Go to the line below that has "Úprava vody (155, 411)", print it and each line after it exactly, and stop after the line that has "[Index] (604, 67)"; leave out pictures.

※

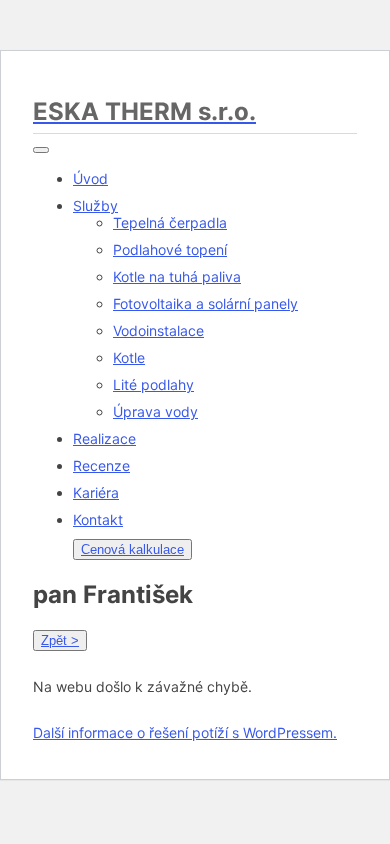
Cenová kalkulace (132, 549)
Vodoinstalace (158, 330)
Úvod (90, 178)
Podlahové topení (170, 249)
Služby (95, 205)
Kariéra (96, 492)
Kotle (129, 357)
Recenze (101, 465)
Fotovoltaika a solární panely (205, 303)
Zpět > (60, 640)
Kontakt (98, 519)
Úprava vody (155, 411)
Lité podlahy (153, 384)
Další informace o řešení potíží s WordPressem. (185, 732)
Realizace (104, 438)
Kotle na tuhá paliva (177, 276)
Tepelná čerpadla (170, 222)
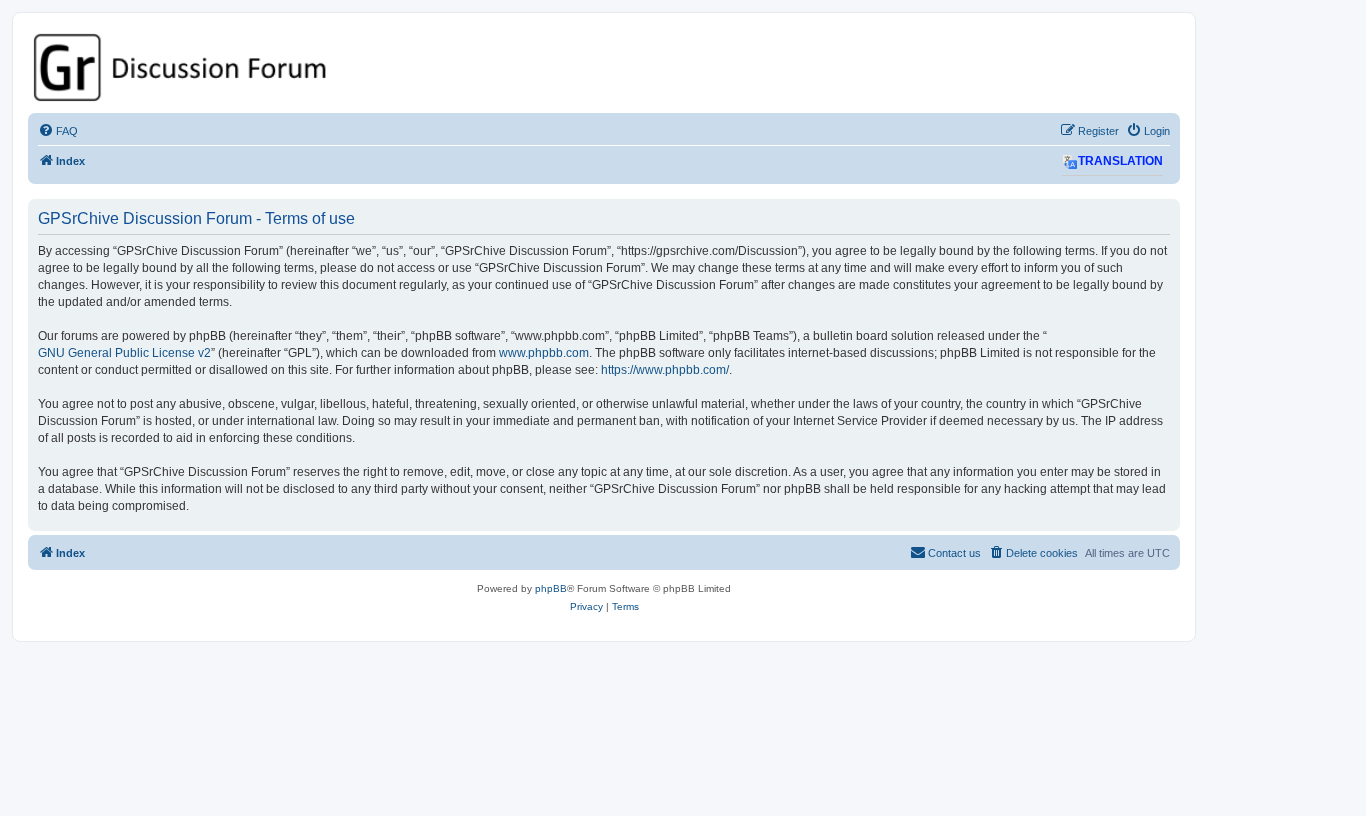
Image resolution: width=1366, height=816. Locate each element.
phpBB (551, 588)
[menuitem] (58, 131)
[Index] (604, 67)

※

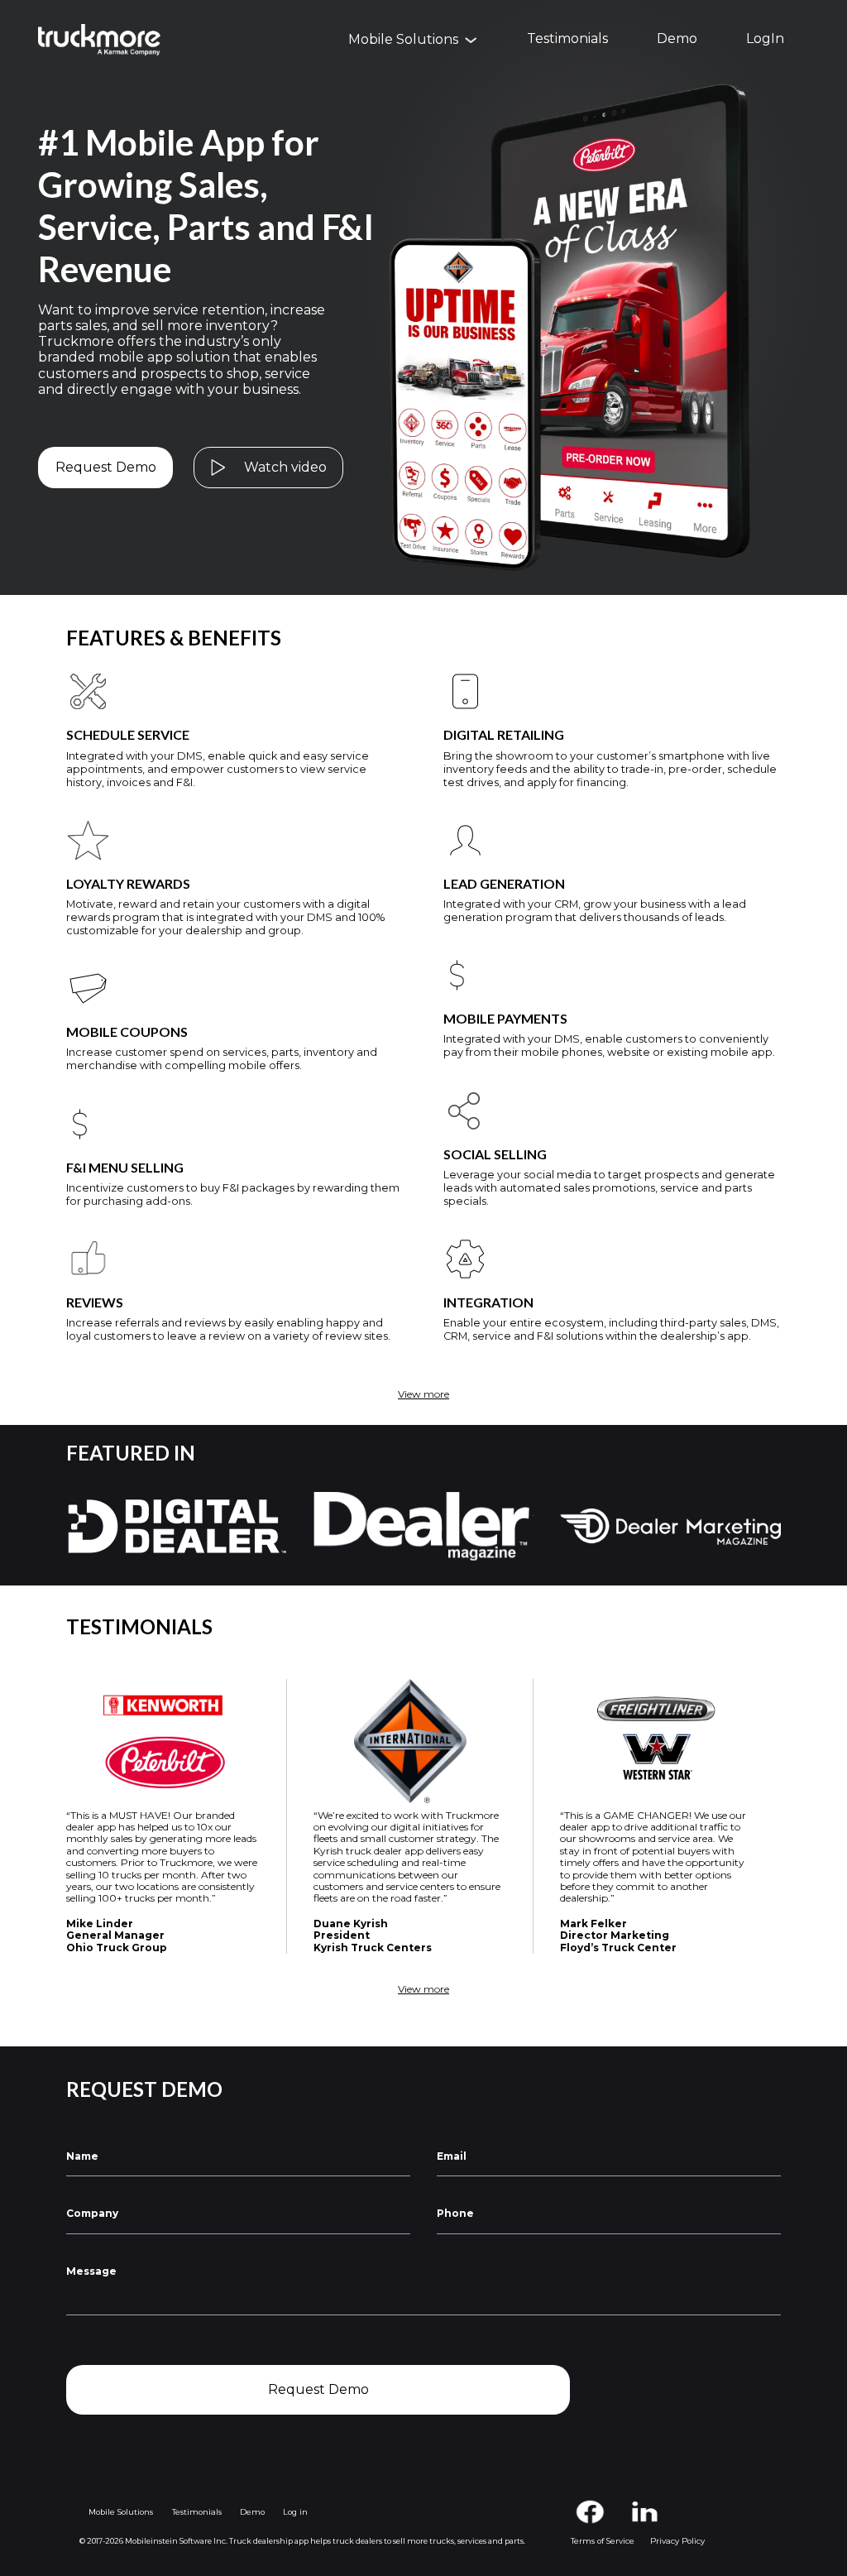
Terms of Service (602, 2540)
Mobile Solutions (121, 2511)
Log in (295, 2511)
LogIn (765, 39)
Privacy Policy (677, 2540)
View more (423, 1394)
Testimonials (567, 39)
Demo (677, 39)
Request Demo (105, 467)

※

▶ **Your solution**:
Úprava vody (155, 411)
Lité podlahy (153, 384)
Další informace o řešení potíží s WordPressem. (185, 732)
Realizace (104, 438)
Kotle na tuhá paliva (177, 276)
Tepelná čerpadla (170, 222)
Image resolution: width=1366, height=816. Locate each element.
phpBB (551, 588)
[menuitem] (58, 131)
[Index] (604, 67)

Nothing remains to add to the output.